Parce que nous sommes humains, ce que nous appelons la réalité ne sera jamais rien de plus que ce qui peut être humainement appréhendé et conçu. Il y a apparence de paradoxe du fait que nous concevons aisément que nous ne sommes nous mêmes qu’une infime partie du réel que nous appréhendons, et que l’existence de ce réel ne dépend pas de nous, mais nous de lui. Autrement dit, le réel est le contexte de notre existence. (Nous en faisons un monde, qui devient le contexte de notre expérience).
Voici le paradoxe: l’expérience de la conscience comme conscience de quelque chose permet l’affirmation de la réalité de quelque chose; mais l’affirmation de la réalité de quelque chose en dehors du rapport à toute conscience vide ce quelque chose de tout contenu, et réduit le contenu visé à... rien. Ontologie et épistémologie sont liées. Comment?
Pour nous, exister signifie être conscient, pas à la manière cartésienne (dont la substance...), mais ordinaire (dans l’état végétatif, la personne n’existe plus, et rien n’existe pour elle). Interface entre l’expérience de son corps et celle du monde autour: moi et ça. Je est imperceptible. Résistance, douleur, apprentissage. Expansibilité et limites du monde dans le réel. Le réel, comme le je, est imperceptible autrement que par certaines opérations, ou propriétés du monde. Je et réel sont des points-limites.

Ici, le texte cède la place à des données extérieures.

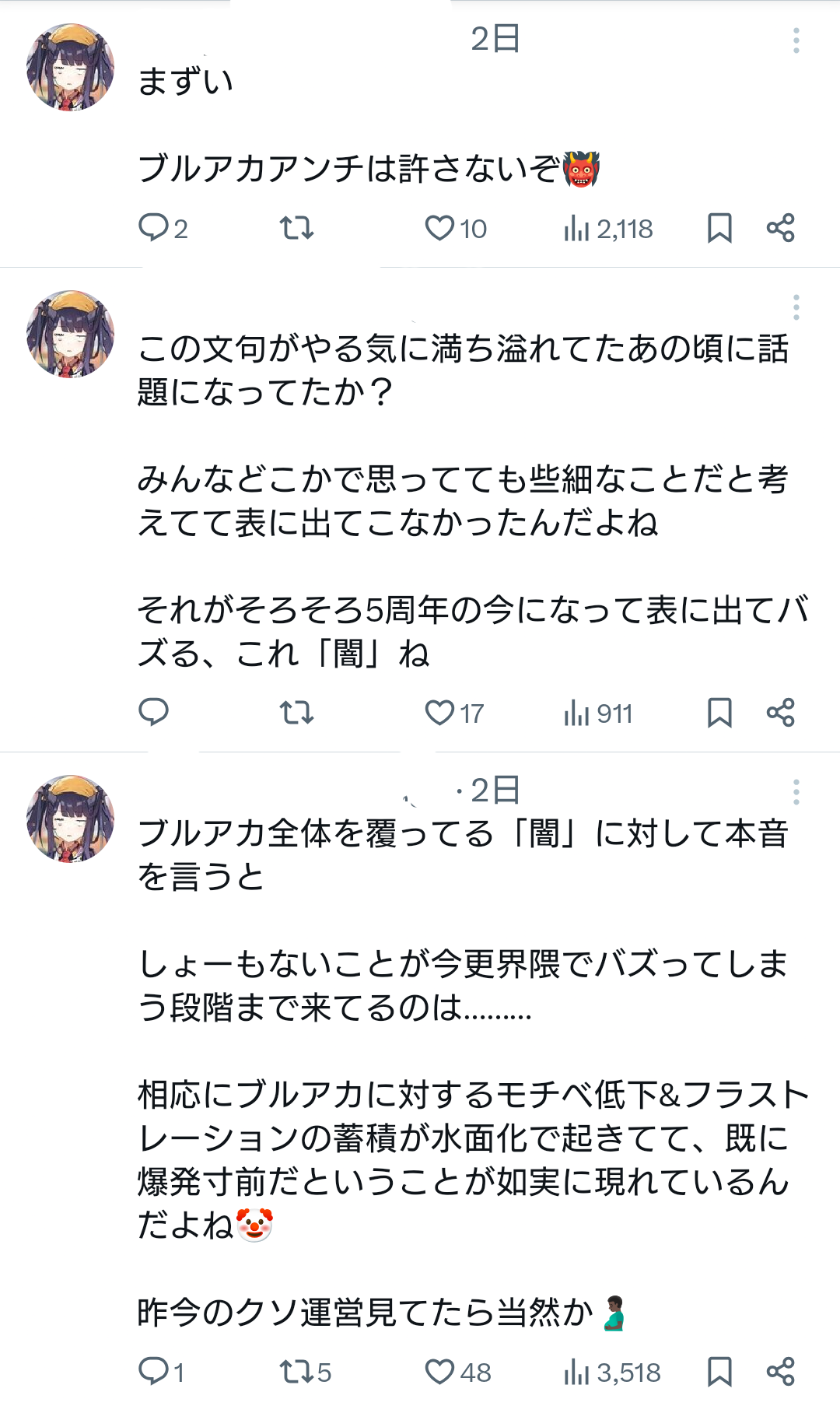The height and width of the screenshot is (1406, 840).
Task: Open more options on second tweet
Action: coord(796,307)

La caractéristique du monde qui signe sa réalité, c’est son indépendance du je. Transcendance. Mais la réalité ne s’expérimente que dans le monde. Le monde est assujetti à l’épistémologie, sauf pour sa réalité: par là, le monde est un témoin ontologique. Mais de tout cela il résulte que notre part de réalité se présente comme expérience. Chez nous le réel est expérience, et sans nous cette part de réel s’annihile.
Au fond, la croyance à la rémanence du monde sans l’homme est comme la croyance à l’après-vie: une impuissance de l’imaginaire, ou un refus intellectuel de renoncer à son rapport imaginaire avec la réalité.
Le problème classique se formule: sans la conscience y a-t-il une réalité? Il faut demander: «Sans le corps, y a-t-il un monde?», étant entendu que le monde est ce dont le corps produit la conscience.
Tenir compte de ce qu’il ne s’agit pas ici de l’individu, mais de l’espèce: la conscience et le réel sont des corrélats de l’humanité: tout être qui les partagerait serait frère de l’humain. «Sentient», dit-on en science fiction, c’est-à-dire à la fois percevant et pensant.